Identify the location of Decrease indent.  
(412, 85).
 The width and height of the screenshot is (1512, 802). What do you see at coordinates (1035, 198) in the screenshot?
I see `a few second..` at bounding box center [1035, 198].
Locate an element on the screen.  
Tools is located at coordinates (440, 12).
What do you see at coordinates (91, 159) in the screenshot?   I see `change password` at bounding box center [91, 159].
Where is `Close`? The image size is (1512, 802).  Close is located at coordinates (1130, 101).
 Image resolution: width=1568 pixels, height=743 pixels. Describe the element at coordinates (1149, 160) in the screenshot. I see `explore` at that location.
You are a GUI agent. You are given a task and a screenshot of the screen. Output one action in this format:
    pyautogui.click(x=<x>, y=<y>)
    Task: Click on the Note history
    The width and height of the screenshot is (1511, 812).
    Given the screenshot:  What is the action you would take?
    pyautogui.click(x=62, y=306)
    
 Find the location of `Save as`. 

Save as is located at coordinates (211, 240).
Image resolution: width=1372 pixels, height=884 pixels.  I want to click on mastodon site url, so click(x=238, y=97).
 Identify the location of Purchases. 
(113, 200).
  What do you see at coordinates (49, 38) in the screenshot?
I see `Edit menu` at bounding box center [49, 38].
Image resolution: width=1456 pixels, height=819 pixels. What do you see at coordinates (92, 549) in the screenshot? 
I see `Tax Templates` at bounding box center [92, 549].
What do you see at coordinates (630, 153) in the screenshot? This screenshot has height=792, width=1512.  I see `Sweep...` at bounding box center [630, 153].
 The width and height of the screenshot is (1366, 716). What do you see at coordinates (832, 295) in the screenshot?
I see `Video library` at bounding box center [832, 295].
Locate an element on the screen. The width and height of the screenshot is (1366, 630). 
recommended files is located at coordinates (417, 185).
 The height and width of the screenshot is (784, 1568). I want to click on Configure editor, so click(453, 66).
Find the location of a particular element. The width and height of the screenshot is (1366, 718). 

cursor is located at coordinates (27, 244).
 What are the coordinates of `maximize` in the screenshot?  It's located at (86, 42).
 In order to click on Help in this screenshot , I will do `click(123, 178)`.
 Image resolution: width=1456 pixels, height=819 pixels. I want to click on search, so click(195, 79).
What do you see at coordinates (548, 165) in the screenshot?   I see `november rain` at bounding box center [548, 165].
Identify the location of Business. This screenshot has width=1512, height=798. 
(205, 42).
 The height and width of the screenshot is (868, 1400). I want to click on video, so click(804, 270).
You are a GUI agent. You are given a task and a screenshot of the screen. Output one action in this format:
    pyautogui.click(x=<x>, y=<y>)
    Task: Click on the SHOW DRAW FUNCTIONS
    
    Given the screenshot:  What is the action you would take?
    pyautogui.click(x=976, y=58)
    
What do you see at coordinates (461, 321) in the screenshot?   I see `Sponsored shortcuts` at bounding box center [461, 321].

- _DESCRIPTION OF THE TASK_: Output the lines above verbatim, reproducing every one from start to finish without changes.

- _FINISHED TASK_:
Identify the location of Decrease indent.  
(412, 85).
 The width and height of the screenshot is (1512, 802). What do you see at coordinates (1035, 198) in the screenshot?
I see `a few second..` at bounding box center [1035, 198].
Locate an element on the screen.  
Tools is located at coordinates (440, 12).
What do you see at coordinates (91, 159) in the screenshot?   I see `change password` at bounding box center [91, 159].
Where is `Close`? The image size is (1512, 802).  Close is located at coordinates (1130, 101).
 Image resolution: width=1568 pixels, height=743 pixels. Describe the element at coordinates (1149, 160) in the screenshot. I see `explore` at that location.
You are a GUI agent. You are given a task and a screenshot of the screen. Output one action in this format:
    pyautogui.click(x=<x>, y=<y>)
    Task: Click on the Note history
    The width and height of the screenshot is (1511, 812).
    Given the screenshot:  What is the action you would take?
    pyautogui.click(x=62, y=306)
    
 Find the location of `Save as`. 

Save as is located at coordinates (211, 240).
Image resolution: width=1372 pixels, height=884 pixels.  I want to click on mastodon site url, so click(x=238, y=97).
 Identify the location of Purchases. 
(113, 200).
  What do you see at coordinates (49, 38) in the screenshot?
I see `Edit menu` at bounding box center [49, 38].
Image resolution: width=1456 pixels, height=819 pixels. What do you see at coordinates (92, 549) in the screenshot? 
I see `Tax Templates` at bounding box center [92, 549].
What do you see at coordinates (630, 153) in the screenshot? This screenshot has height=792, width=1512.  I see `Sweep...` at bounding box center [630, 153].
 The width and height of the screenshot is (1366, 716). What do you see at coordinates (832, 295) in the screenshot?
I see `Video library` at bounding box center [832, 295].
Locate an element on the screen. The width and height of the screenshot is (1366, 630). 
recommended files is located at coordinates (417, 185).
 The height and width of the screenshot is (784, 1568). I want to click on Configure editor, so click(453, 66).
Find the location of a particular element. The width and height of the screenshot is (1366, 718). 

cursor is located at coordinates (27, 244).
 What are the coordinates of `maximize` in the screenshot?  It's located at (86, 42).
 In order to click on Help in this screenshot , I will do `click(123, 178)`.
 Image resolution: width=1456 pixels, height=819 pixels. I want to click on search, so click(195, 79).
What do you see at coordinates (548, 165) in the screenshot?   I see `november rain` at bounding box center [548, 165].
Identify the location of Business. This screenshot has width=1512, height=798. 
(205, 42).
 The height and width of the screenshot is (868, 1400). I want to click on video, so click(804, 270).
You are a GUI agent. You are given a task and a screenshot of the screen. Output one action in this format:
    pyautogui.click(x=<x>, y=<y>)
    Task: Click on the SHOW DRAW FUNCTIONS
    
    Given the screenshot:  What is the action you would take?
    pyautogui.click(x=976, y=58)
    
What do you see at coordinates (461, 321) in the screenshot?   I see `Sponsored shortcuts` at bounding box center [461, 321].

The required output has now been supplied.